COURAGE MONTH: DAY 24: “Courage cannot be left like bones in a bag. It must be brought out and shown the light again and again, growing stronger each time. If you think it will keep for the times you need it, you are wrong. It is like any other part of your strength. If you ignore it, the bag will be empty when you need it most.”― Conn Iggulden
My sense of courage is heavily related to the progression of my work in recovery. When I first got here, I was a slave (it seemed) to the constant nagging and negativity of Ego. I could not turn it off! I did whatever I could to quiet my brain and did all the recommended things from sponsors, meetings, etc. It seldom worked, because Ego was so big a part of my life I did not know how to keep it quiet.
Over time, I learned to participate in these principles and use them ALL the time, not just in Ego crazy emergencies (drama!)
Little by little, peace became my companion. I don’t let much rattle me these days.

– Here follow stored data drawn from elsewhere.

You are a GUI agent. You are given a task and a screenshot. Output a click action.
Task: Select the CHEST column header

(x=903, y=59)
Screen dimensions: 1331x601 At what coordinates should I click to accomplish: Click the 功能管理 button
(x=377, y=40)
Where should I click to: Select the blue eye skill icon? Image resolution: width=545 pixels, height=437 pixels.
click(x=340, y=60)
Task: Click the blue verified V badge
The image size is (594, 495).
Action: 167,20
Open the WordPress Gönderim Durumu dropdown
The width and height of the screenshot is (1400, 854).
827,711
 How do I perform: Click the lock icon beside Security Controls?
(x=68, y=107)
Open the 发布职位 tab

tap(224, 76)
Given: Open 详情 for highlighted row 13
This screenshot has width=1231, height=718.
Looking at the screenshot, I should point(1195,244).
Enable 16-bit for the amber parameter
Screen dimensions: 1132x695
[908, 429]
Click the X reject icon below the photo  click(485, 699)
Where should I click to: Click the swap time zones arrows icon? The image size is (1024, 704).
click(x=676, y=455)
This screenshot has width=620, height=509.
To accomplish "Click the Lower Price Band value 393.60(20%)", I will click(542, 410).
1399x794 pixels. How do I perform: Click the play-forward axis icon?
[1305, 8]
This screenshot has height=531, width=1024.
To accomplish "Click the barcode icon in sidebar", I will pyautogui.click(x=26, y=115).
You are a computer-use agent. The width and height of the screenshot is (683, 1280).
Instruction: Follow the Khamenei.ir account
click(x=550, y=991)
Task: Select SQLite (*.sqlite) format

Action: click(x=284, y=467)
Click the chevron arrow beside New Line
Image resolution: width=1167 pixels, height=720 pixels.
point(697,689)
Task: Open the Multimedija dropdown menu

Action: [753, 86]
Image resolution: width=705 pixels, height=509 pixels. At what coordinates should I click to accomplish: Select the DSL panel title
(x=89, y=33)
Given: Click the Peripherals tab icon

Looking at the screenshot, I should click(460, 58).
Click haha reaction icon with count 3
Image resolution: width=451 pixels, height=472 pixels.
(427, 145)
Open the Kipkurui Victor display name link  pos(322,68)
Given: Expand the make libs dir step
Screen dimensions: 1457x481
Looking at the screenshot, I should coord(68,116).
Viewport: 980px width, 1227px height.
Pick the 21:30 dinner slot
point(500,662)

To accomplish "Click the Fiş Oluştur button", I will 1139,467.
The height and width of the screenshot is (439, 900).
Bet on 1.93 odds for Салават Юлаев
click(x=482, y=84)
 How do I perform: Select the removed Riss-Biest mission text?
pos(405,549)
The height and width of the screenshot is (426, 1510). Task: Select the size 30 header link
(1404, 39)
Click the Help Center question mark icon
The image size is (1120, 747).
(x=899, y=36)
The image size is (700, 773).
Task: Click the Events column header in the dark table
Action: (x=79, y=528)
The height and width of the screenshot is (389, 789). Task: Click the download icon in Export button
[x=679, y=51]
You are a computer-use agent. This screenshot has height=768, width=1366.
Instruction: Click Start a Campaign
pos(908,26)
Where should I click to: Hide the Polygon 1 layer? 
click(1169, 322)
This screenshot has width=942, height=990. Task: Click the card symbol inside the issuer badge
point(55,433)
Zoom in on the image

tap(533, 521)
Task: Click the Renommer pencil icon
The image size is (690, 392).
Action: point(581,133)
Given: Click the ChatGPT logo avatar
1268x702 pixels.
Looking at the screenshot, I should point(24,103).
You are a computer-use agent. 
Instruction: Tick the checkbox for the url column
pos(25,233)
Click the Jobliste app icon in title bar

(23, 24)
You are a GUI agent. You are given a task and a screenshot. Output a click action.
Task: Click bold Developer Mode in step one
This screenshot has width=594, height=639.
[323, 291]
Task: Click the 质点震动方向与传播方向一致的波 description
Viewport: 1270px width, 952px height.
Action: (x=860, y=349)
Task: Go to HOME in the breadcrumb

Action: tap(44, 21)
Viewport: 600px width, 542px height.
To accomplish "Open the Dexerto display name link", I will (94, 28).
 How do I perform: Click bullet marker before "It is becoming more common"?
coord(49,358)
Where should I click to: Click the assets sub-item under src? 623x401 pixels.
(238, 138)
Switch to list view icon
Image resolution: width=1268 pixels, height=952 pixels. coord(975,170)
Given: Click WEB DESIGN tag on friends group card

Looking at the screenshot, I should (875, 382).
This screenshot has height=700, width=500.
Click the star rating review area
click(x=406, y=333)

Once in awhile I get a bug up my butt; but the continual practice of meditation and writing my gratitude list before I get out of bed each day has done wonders to keep me stable and emotionally in-check. (Duh! No wonder these are practices that are suggested in Step 11.) My form of prayer is the thank you letter I write to the Universal Power every day. I don’t ask for anything, because it is better for my Ego-smashing that I recognize that there is NOTHING missing from my life. OH YEAH!
So I seldom have to seek courage. I will do whatever I am told to by my sponsor. The rest has become ingrained into my life. I don’t have that insanity in my brain any longer. When it comes up, I have such powerful tools at hand, and have incorporated these things into muscle memory so I am never quite at a loss for peace. It is with me almost all the time. How lovely!